Diese Art von Aufteilung zwischen Verkehrstechnik und hoheitlichen Aufgaben soll laut Senatsbeschluss geändert werden, allerdings erst nach der Fußball-WM: Die Polizisten werden mitsamt ihrem Funkgerät in ein Nebenzimmer ziehen. Die Senatsverwaltung für Verkehr hat die Umzugspläne bestätigt. Bei der Opposition hagelt es Kritik: „Ein neues Kapitel aus Schilda“, so der CDU-Sicherheitspolitiker Peter Trapp. „Abstrus“ nennt die grüne Verkehrsexpertin Claudia Hämmerling den Vorgang. Beide Oppositionspolitiker kündigten an, die VLB im Abgeordnetenhaus zur Sprache zu bringen.
Die Verkehrslenkung Berlin (VLB) wurde im September 2004 als „Sonderbehörde“ der Senatsverwaltung für Verkehr gegründet. Verkehrsüberwachung, Steuerung, Planung und polizeilicher Warndienst wurden unter einem Dach zusammengefasst. Der Senat versprach sich eine bessere Koordinierung und weniger Staus. Allerdings reißen die Klagen seit der VLB-Gründung nicht ab.

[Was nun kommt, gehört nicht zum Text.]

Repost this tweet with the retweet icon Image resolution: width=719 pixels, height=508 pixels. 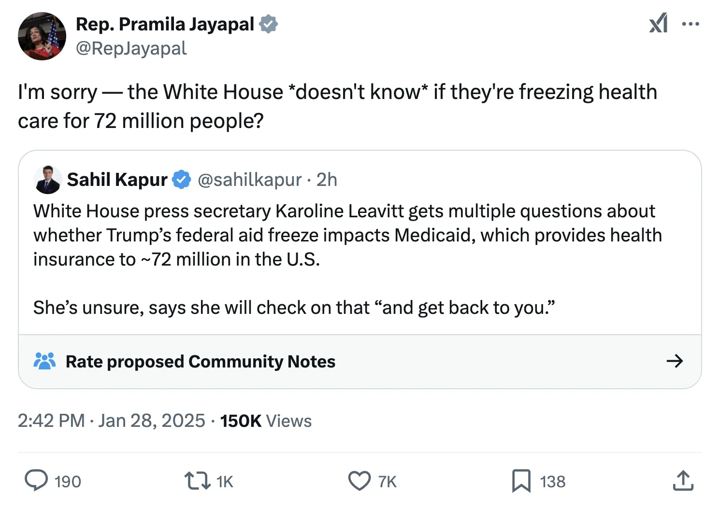197,480
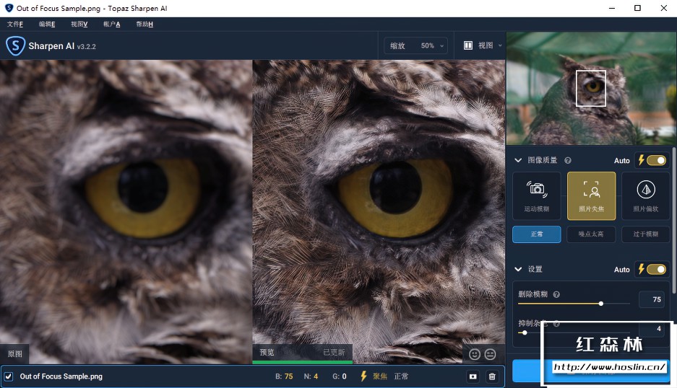
Task: Click the help icon beside 删除模糊
Action: pos(556,294)
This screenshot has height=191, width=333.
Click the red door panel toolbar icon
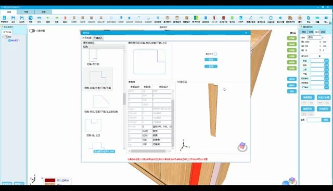[x=223, y=18]
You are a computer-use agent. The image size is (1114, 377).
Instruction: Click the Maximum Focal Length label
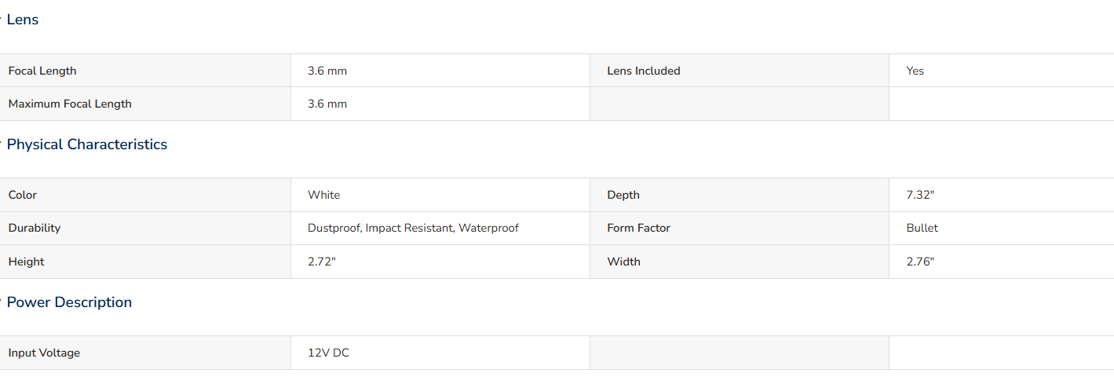70,104
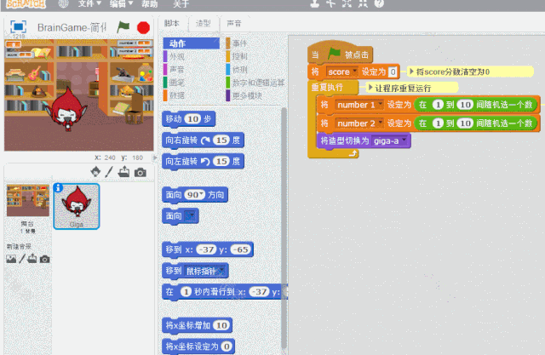Switch to the 造型 (Costumes) tab
The height and width of the screenshot is (355, 545).
204,24
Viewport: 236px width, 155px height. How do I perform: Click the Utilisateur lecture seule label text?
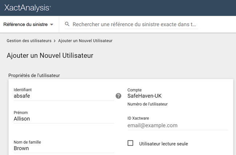[163, 144]
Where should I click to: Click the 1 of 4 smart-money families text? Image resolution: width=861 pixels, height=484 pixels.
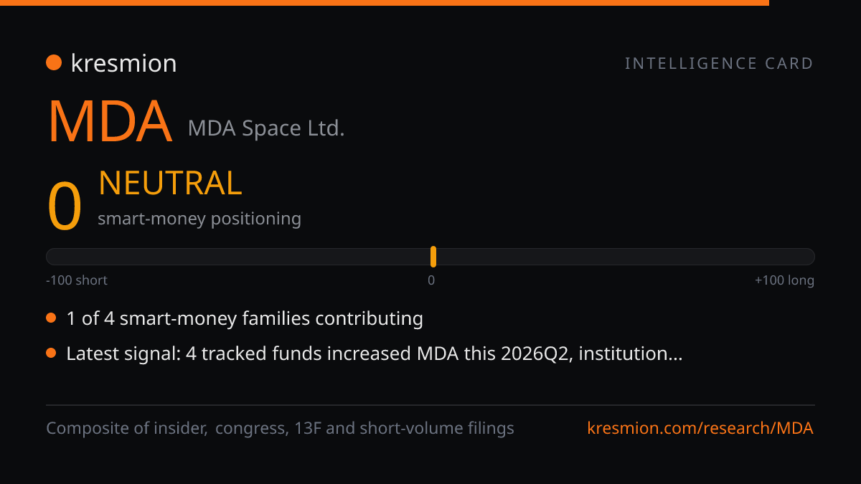(245, 318)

Ausgerechnet die Koordination klappt häufig nicht. Jüngstes Beispiel: Nach dem Bundesligaspiel Hertha-BSC gegen Bayern München vergangene Woche drohte vorübergehend ein Verkehrskollaps, weil die VLB wegen Wartungsarbeiten die Schließung des Stadtautobahn-Tunnels Tegel Ortskern geplant hatte. Beginn: 22 Uhr, ausgerechnet zur Abfahrtszeit tausender Fans aus dem Olympiastadion. Erst in letzter Minute schritten Polizeibeamte ein und verschoben die Wartungsarbeiten auf die Nacht. Schon vor dem Anpfiff hatte es Verkehrsprobleme gegeben: Der Bayern-Bus war im Stau stecken geblieben, der Anpfiff war deshalb um zehn Minuten verschoben worden.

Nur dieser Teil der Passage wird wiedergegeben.